Die bayerische Polizei hat am 11. und 12. Oktober im Rahmen einer bundesweiten Aktion zur Kontrolle des gewerblichen Güterkraft- und Personenreiseverkehrs 9.122 Lkws und Kraftomnibusse kontrolliert. Davon wurden 1.239 Fahrzeuge oder Fahrzeugführer beanstandet. „Dies bedeutet eine Beanstandungsquote von knapp 14 Prozent. In 136 Fällen musste sogar die Weiterfahrt untersagt werden, darunter befanden sich auch 20 Gefahrgutfahrzeuge“, so Innenstaatssekretär Georg Schmid. Neben 1.000 Verstößen gegen die Lenk- und Ruhezeiten und der dazu gehörenden Ausrüstung wurden 443 technische Mängel an Lastkraftwagen festgestellt.
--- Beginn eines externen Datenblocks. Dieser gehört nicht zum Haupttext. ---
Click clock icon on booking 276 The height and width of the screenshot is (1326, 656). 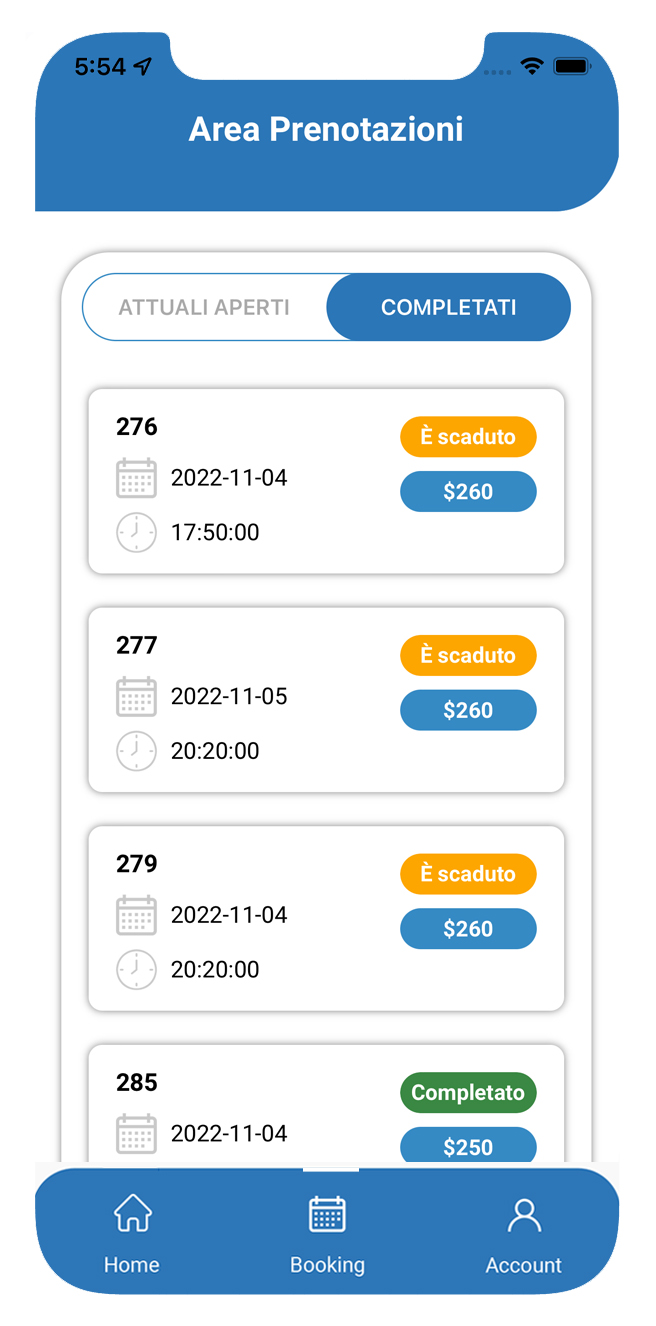coord(137,532)
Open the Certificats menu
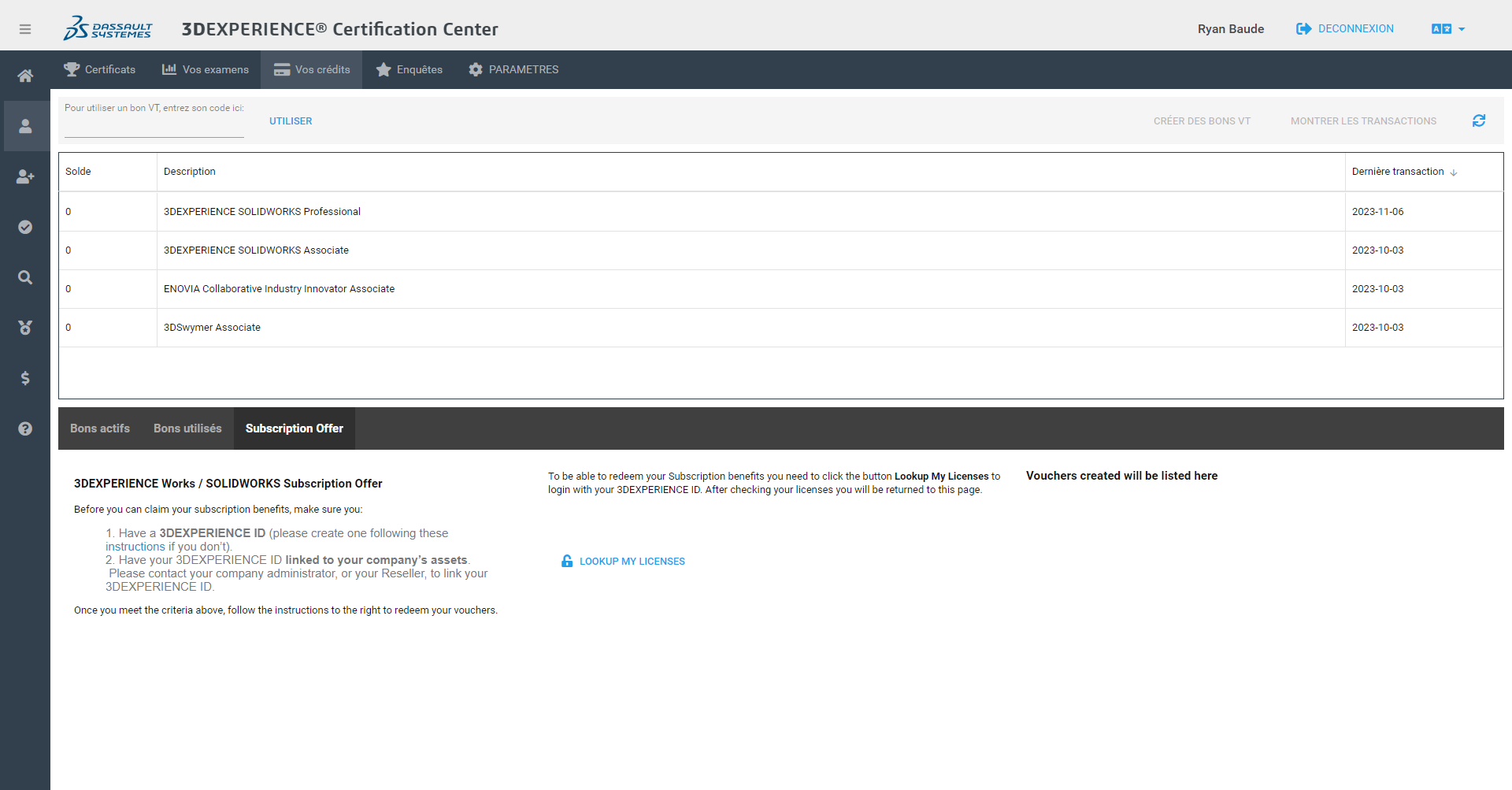The image size is (1512, 790). pyautogui.click(x=99, y=69)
Fünf Fahrer waren nicht im Besitz der erforderlichen Fahrerlaubnis. Busse waren im ersten Halbjahr 2007 384 Mal an Verkehrsunfällen mit Personenschaden beteiligt. Gegenüber 414 Verkehrsunfällen unter Beteiligung von Kraftomnibussen im ersten Halbjahr 2006 bedeutet dies einen Rückgang um etwas mehr als sieben Prozent, so das Bayerische Staatsministerium des Innern in einer Pressemitteilung.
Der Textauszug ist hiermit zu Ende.